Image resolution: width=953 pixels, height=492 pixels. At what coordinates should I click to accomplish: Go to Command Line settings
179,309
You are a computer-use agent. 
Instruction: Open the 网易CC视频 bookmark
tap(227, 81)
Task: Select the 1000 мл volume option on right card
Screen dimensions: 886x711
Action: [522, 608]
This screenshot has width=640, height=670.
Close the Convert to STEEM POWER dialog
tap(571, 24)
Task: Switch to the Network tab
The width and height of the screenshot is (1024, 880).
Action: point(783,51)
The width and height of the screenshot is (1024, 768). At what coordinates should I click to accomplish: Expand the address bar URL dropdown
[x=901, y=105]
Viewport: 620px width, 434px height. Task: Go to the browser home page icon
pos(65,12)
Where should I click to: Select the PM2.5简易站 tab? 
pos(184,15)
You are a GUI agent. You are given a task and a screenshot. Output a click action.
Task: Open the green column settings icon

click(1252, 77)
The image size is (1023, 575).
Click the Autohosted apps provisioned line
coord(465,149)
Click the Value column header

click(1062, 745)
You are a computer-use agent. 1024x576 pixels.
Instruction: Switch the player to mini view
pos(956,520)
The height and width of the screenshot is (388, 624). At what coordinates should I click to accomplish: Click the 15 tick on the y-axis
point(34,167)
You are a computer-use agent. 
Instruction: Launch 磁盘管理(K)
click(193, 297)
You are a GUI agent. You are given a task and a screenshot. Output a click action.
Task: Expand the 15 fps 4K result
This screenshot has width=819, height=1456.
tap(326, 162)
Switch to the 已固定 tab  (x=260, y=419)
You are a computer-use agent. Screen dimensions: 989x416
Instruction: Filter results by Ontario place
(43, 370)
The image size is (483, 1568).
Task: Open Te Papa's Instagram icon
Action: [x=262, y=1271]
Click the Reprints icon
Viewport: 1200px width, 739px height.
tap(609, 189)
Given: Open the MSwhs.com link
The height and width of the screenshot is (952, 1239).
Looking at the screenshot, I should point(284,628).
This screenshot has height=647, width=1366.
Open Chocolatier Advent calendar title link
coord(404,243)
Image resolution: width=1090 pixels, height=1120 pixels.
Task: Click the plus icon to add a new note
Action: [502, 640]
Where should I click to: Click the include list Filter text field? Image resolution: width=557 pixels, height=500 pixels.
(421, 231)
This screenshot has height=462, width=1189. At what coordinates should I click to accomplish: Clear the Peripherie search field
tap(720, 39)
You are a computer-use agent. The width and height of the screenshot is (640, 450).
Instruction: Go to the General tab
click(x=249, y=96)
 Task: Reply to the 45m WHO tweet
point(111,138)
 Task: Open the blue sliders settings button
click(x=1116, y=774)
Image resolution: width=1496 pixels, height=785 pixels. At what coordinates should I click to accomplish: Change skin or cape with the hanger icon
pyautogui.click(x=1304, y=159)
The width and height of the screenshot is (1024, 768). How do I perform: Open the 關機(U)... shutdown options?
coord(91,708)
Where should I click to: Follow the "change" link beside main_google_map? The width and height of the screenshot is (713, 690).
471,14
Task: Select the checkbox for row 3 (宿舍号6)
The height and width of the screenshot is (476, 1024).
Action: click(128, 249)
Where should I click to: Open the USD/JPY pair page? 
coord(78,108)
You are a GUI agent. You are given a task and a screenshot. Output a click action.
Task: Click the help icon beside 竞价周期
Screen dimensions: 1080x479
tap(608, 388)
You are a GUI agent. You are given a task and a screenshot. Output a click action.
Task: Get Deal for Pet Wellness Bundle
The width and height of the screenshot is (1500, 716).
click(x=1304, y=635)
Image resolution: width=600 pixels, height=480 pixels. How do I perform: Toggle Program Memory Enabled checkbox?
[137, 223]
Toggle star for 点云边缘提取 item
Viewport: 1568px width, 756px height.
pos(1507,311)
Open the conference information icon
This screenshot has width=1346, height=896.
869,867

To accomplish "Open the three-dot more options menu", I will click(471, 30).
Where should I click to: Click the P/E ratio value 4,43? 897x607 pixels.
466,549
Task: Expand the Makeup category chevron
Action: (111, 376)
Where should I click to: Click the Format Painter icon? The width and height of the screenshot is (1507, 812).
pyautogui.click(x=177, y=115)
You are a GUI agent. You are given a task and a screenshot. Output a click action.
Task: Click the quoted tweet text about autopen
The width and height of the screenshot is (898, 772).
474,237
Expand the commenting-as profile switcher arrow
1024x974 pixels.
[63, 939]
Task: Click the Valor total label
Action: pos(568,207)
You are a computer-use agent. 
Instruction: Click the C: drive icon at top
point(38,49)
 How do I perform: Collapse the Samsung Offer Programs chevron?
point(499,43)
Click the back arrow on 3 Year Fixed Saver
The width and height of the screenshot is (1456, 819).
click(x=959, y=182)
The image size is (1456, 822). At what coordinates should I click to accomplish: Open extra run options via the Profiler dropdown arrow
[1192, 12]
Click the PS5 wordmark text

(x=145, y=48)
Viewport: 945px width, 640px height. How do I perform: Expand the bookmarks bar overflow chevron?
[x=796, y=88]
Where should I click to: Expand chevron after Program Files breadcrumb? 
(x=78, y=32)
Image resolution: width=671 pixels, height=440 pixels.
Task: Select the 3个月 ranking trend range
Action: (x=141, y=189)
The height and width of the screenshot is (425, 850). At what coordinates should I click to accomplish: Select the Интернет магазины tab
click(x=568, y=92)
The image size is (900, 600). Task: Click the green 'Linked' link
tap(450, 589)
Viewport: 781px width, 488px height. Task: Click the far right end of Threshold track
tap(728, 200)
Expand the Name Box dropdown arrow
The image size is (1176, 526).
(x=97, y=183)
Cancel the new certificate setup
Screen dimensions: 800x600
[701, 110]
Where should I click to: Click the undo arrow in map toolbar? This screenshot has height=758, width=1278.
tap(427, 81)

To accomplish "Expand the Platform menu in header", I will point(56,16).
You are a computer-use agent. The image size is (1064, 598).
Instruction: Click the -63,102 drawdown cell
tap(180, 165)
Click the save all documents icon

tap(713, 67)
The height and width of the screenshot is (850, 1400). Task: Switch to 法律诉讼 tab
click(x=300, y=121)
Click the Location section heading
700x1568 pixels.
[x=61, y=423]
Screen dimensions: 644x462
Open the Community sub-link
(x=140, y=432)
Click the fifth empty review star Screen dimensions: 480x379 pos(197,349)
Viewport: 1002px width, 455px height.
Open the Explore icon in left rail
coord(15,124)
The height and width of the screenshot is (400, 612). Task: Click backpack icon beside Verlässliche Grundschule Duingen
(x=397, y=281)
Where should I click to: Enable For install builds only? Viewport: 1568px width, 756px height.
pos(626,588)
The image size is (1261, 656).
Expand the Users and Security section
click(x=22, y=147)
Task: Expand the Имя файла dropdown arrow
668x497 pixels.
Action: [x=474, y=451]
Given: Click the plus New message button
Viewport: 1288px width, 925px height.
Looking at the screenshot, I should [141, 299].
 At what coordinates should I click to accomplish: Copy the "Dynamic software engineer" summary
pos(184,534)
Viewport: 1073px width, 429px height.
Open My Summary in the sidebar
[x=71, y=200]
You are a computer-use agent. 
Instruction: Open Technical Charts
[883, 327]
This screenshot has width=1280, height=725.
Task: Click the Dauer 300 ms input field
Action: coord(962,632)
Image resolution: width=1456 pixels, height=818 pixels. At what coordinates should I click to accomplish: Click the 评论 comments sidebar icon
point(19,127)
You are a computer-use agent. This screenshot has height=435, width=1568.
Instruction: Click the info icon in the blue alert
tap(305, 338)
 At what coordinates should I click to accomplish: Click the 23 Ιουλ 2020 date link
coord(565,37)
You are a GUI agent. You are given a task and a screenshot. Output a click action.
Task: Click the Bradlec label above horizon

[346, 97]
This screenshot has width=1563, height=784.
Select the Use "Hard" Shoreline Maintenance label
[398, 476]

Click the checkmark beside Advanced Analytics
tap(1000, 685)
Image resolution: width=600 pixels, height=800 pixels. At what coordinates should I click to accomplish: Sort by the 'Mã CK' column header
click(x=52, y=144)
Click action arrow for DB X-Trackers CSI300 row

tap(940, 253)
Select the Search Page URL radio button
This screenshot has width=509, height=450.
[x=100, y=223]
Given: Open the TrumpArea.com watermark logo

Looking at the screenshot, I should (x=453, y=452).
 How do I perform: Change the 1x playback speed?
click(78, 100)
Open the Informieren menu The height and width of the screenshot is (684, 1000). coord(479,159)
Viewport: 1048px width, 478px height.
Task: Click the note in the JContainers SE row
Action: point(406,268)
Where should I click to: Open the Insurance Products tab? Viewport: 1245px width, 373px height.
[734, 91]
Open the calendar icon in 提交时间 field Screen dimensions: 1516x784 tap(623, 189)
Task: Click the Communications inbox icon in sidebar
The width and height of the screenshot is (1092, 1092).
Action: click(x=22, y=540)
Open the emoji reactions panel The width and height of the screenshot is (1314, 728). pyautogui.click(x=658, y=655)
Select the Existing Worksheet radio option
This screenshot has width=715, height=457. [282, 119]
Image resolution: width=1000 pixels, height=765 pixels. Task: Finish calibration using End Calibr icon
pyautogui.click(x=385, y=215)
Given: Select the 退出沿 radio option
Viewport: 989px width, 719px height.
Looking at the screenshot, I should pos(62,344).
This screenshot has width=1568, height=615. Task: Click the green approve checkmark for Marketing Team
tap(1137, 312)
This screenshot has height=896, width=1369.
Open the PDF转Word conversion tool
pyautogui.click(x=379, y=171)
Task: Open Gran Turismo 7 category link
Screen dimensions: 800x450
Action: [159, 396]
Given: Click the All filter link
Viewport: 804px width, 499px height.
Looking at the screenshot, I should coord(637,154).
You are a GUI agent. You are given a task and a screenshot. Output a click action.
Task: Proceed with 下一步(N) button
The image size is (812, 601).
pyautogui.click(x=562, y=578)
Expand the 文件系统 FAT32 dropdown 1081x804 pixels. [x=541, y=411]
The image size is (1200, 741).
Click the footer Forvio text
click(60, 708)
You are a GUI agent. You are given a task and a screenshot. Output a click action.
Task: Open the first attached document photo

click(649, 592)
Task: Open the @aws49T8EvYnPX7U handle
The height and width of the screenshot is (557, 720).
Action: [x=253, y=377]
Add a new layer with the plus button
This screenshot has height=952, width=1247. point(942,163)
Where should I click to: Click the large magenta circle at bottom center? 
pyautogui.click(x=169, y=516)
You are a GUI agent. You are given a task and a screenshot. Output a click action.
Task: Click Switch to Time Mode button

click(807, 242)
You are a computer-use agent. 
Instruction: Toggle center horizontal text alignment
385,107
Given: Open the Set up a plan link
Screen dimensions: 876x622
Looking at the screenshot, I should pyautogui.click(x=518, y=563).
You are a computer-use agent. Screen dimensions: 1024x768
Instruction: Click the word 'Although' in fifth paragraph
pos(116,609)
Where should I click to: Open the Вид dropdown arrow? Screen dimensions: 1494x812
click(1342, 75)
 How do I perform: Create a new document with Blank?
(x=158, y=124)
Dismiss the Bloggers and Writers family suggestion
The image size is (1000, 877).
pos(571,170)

▸ What is being asked
Would you please repeat the lines from the one with "Add a new layer with the plus button" through the last line of the listing above, exactly and with nothing else?

▸ Response to this task
Add a new layer with the plus button
This screenshot has height=952, width=1247. point(942,163)
Where should I click to: Click the large magenta circle at bottom center? 
pyautogui.click(x=169, y=516)
You are a GUI agent. You are given a task and a screenshot. Output a click action.
Task: Click Switch to Time Mode button

click(807, 242)
You are a computer-use agent. 
Instruction: Toggle center horizontal text alignment
385,107
Given: Open the Set up a plan link
Screen dimensions: 876x622
Looking at the screenshot, I should pyautogui.click(x=518, y=563).
You are a computer-use agent. Screen dimensions: 1024x768
Instruction: Click the word 'Although' in fifth paragraph
pos(116,609)
Where should I click to: Open the Вид dropdown arrow? Screen dimensions: 1494x812
click(1342, 75)
 How do I perform: Create a new document with Blank?
(x=158, y=124)
Dismiss the Bloggers and Writers family suggestion
The image size is (1000, 877).
pos(571,170)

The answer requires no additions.